_WHAT IS NEEDED_. Can you transcribe the data exactly? Leave the pictures out.

_MATERIAL PROVIDED_.

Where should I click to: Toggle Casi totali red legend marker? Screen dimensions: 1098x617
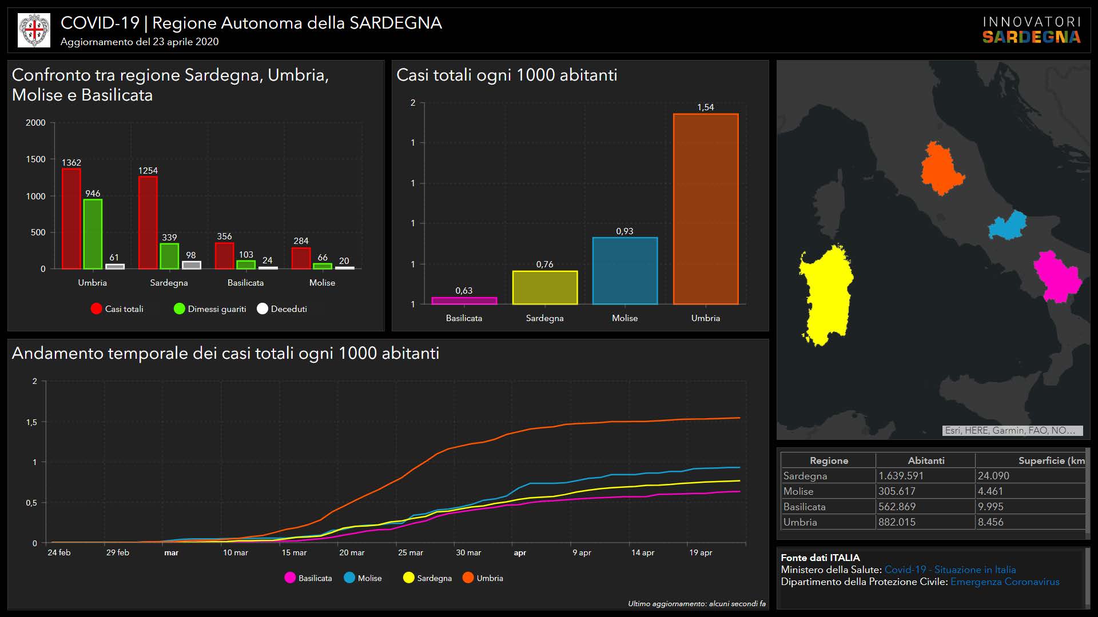coord(96,309)
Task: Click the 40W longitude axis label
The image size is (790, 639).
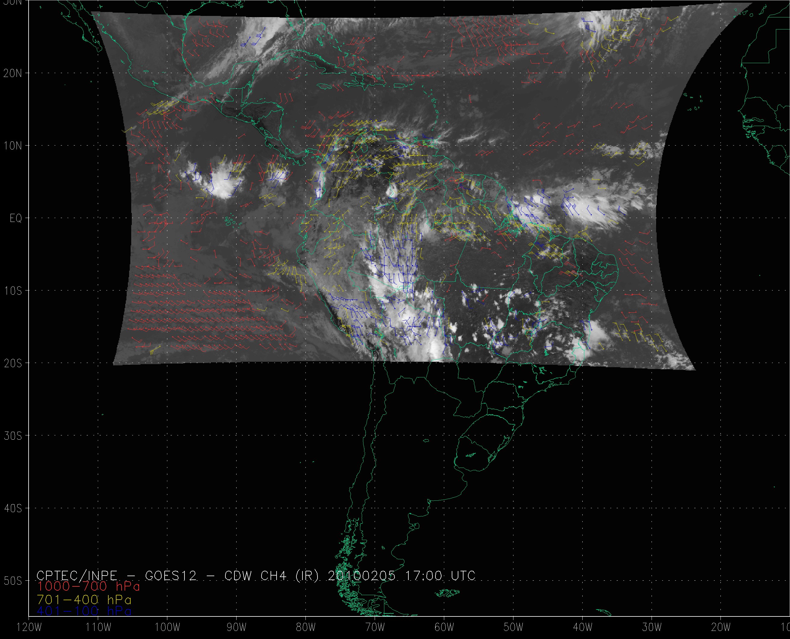Action: tap(583, 628)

_YOUR RESPONSE_.
Where should I click to: Toggle Casi totali red legend marker? Screen dimensions: 1098x617
coord(96,309)
Task: Click the 40W longitude axis label
The image size is (790, 639).
Action: tap(583, 628)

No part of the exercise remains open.